Navidson, photo-reporter célèbre emménage avec sa femme Karen, ex Top-Model, et leur deux enfants en Virginie. La campagne après le tumulte de la City, dans la recherche du calme de la petite bourgade américaine. Mais ce typique scénario ne se stabilise pas, au contraire il ne cesse de se dissoudre dans cette maison qui absorbe toute trace. Une porte qui n’était pas là apparaît ; après les premières mesures effectuées, la maison est plus grande à l’intérieur qu’à l’extérieur. Un couloir, puis une série infinie de couloirs. L’obscurité la plus totale, l’infini, le sans-fond... Toutes les terreurs de l’homme synthétisées dans un espace immaîtrisable, mais surtout insaisissable. L’espace absolu explose, nous nous retrouvons dans une des multiples dimensions que l’on ajoute à nos trois ; abstraction qui devient ici réalité... Ce film a fait l’objet de centaines, voire de milliers de commentaires et études de toutes sortes. Mais...
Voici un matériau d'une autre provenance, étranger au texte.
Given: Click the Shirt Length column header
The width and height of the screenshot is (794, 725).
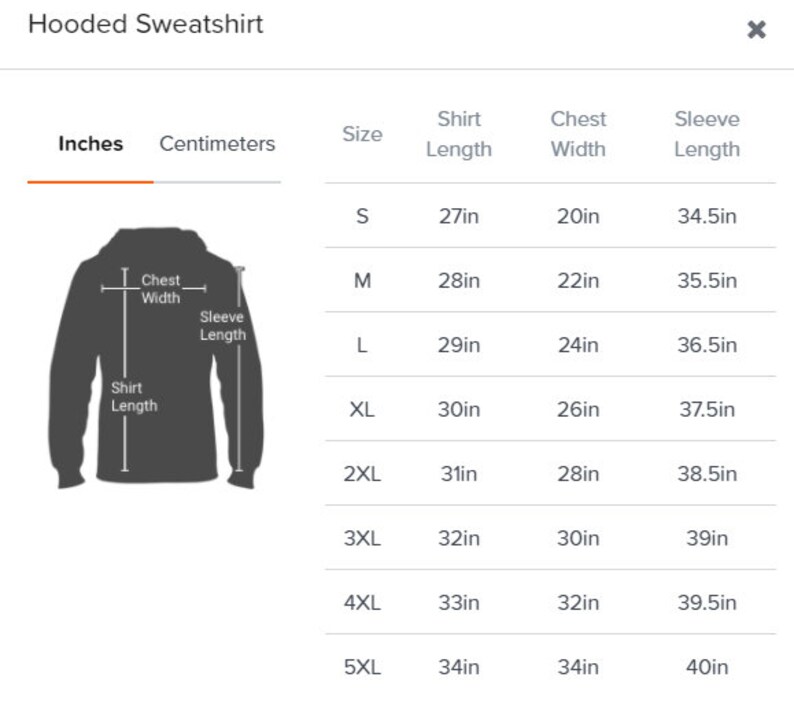Looking at the screenshot, I should pos(459,134).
Notre belle érudition est mise en brèche par l’ironique monsieur Danielewski, les vraies-fausses citations se mélangent, abondent, débordent le cadre, partent en tous sens. Nous sommes obligés de nous impliquer dans la lecture de ce livre, physiquement contraints par la forme, par le rythme des phrases qui s’accélère ou se transforme selon l’évolution de l’intrigue. Ce faux essai est entrecoupé par les notes intempestives de Johnny Errand, plus prosaïque, plus trash, plus Amérique désillusionnée, défoncée...
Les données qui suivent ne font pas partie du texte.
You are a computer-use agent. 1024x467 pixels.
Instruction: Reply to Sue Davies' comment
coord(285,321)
Les pistes, idées abondent ; pas de superficialité ou d’artifices excessifs, mais suffisamment d’évasions, de chemins à parcourir. Pistes. Notre espace physique est-il façonné par notre psyché, nos frayeurs ou notre manière de nous situer, modifions-nous sans cesse notre manière de percevoir de telle sorte que, à certains moments, l’envers nous est dévoilé, un envers profond, très profond, sans fond. Aucune solution, nous ne savons pas, nous ne saurons jamais ce qu’était cette maison qui n’existe pas. Labyrinthe. Dédale. Et le Minotaure ? Questions-pistes qui traversent cet objet non-identifié. Le divin incongru, une porte secrète qui mène dans les dimensions jusque là inexplorées par l’humain restreint. Une certaine hystérie débouche sur une totale schizophrénie. Diagnostic psychologique certes inadéquat, mais nous sentons monter sans cesse cette tension, le débordement, la plongée de l’autre côté. Les annexes nous livrent quelques outils, admirable travail d’indexation, pour qui tenterait à son tour une étude de cette étrange histoire, quelques montages photos et, ce qui est désormais publié indépendamment, les lettres de la mère de Johnny Errand. Ultime pièce à conviction qui nous laisse un étrange malaise, celui de l’enfermement total dans sa propre obscurité.